**Given text**:
▼

If your WordPress database has grown to hundreds of megabytes or even gigabytes, check the Action Scheduler tables. WooCommerce and several other plugins use Action Scheduler to run background tasks. It logs every completed action, and these logs pile up fast.

The Problem

Action Scheduler stores records in these tables:

  • wp_actionscheduler_actions – every scheduled, running, and completed action
  • wp_actionscheduler_logs – detailed logs for each action
  • wp_actionscheduler_groups – action groupings
  • wp_actionscheduler_claims – processing claims

On a busy WooCommerce store, the actions table can grow to millions of rows, making the database slow and backups huge.

Check Your Table Sizes

In phpMyAdmin, look at the row count and size of the Action Scheduler tables. Or run:

  SELECT table_name, table_rows, 
       ROUND(data_length / 1024 / 1024, 2) AS data_mb
FROM information_schema.tables 
WHERE table_schema = DATABASE()
  AND table_name LIKE '%actionscheduler%'
ORDER BY data_length DESC;
  

If wp_actionscheduler_actions has more than 50,000 rows, it’s time to clean up.

▲

**Information given**:
▼

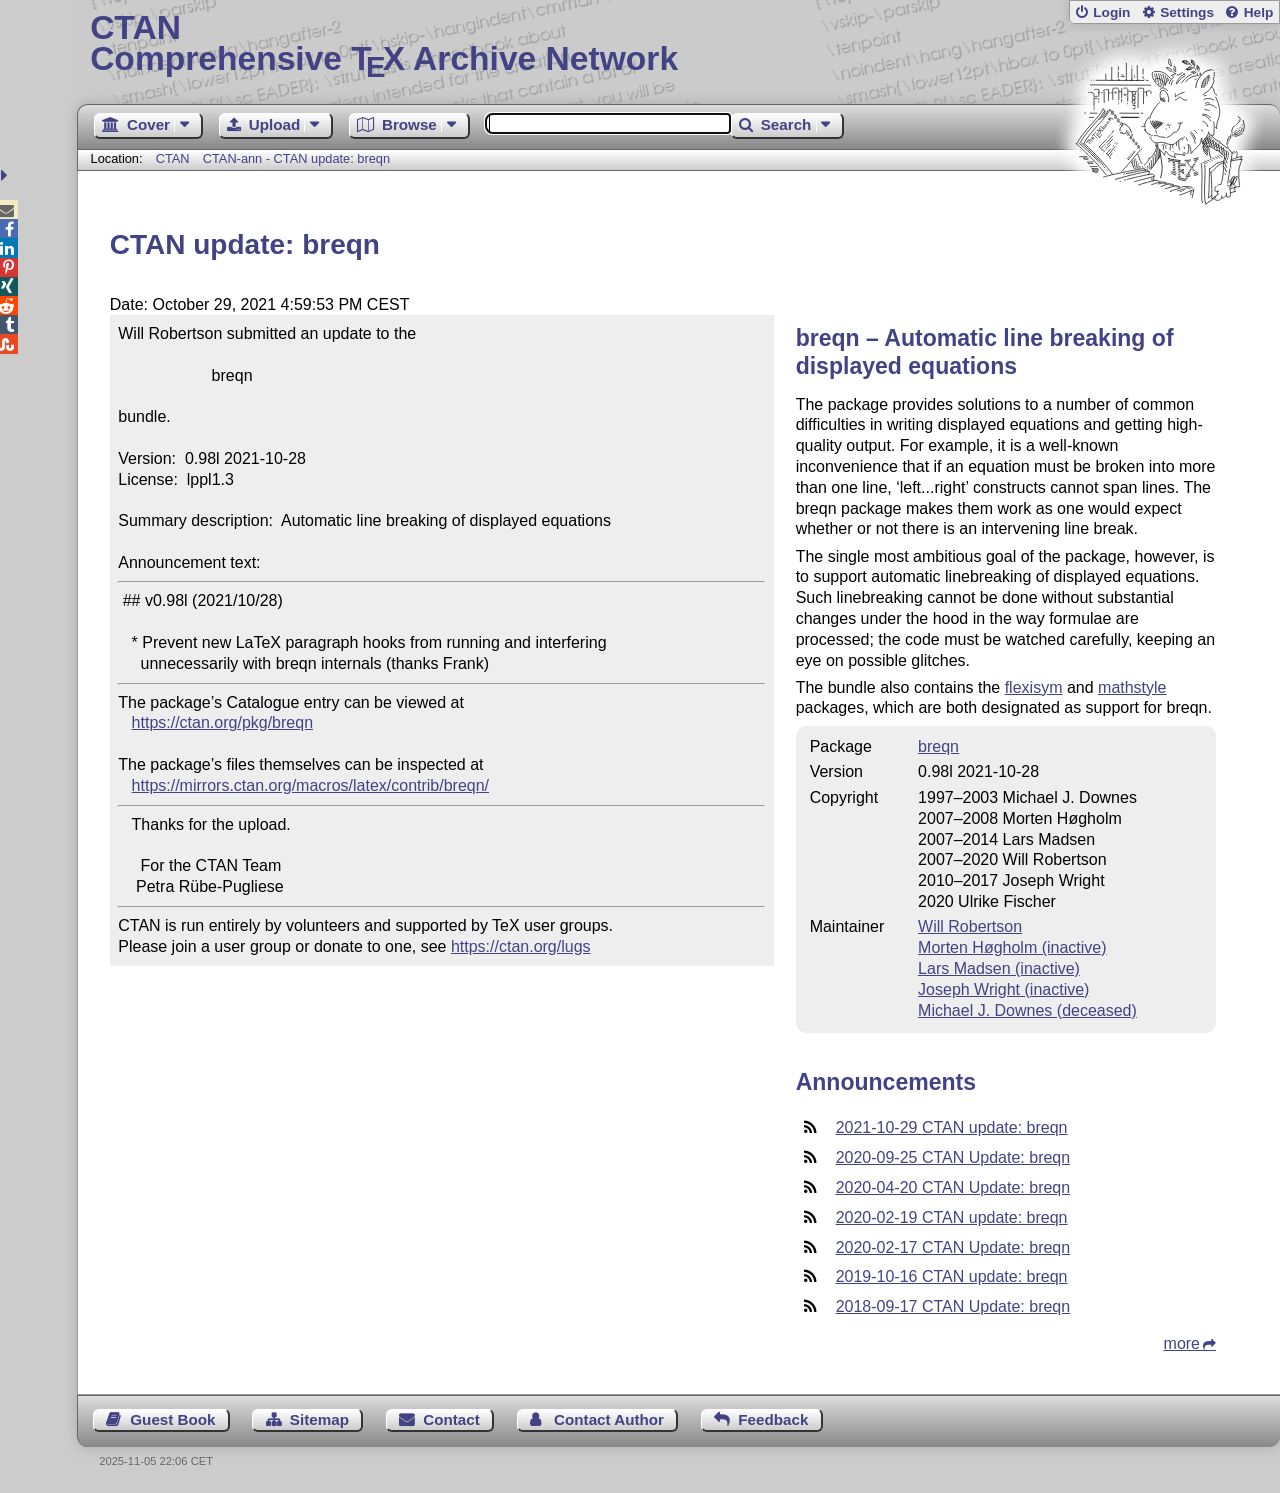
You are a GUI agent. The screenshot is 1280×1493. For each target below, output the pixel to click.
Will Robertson (970, 926)
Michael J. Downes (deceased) (1027, 1010)
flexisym (1034, 687)
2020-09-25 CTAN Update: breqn (953, 1157)
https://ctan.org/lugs (521, 946)
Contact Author (609, 1419)
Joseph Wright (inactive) (1003, 989)
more (1182, 1343)
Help (1259, 12)
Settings (1187, 12)
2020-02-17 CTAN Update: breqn (953, 1247)
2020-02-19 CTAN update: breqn (952, 1217)
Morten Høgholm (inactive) (1012, 947)
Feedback (773, 1419)
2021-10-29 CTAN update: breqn (952, 1127)
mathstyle (1132, 687)
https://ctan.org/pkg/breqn (222, 722)
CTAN (173, 158)
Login (1111, 12)
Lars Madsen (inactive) (999, 968)
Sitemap (319, 1419)
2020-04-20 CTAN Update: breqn (953, 1187)
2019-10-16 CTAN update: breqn (952, 1276)
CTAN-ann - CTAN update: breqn (296, 158)
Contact (451, 1419)
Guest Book (172, 1419)
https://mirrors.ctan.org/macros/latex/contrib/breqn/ (310, 785)
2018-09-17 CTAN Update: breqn (953, 1306)
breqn (938, 746)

▲

**Task requirements**:
1) Answer from the text on Action Scheduler tables:
(a) Which table holds the detailed logs for each action?
(b) In which tool does the text suggest viewing the row count and size of these tables?
(c) Above what row count in wp_actionscheduler_actions does the text say to clean up?
2) Retype the part of the Action Scheduler text that begins at the words "Check Your Table" and ends after "to clean up.".

**Answers in order**:
1)
(a) wp_actionscheduler_logs
(b) phpMyAdmin
(c) 50,000 rows

2)
Check Your Table Sizes

In phpMyAdmin, look at the row count and size of the Action Scheduler tables. Or run:

  SELECT table_name, table_rows, 
       ROUND(data_length / 1024 / 1024, 2) AS data_mb
FROM information_schema.tables 
WHERE table_schema = DATABASE()
  AND table_name LIKE '%actionscheduler%'
ORDER BY data_length DESC;
  

If wp_actionscheduler_actions has more than 50,000 rows, it’s time to clean up.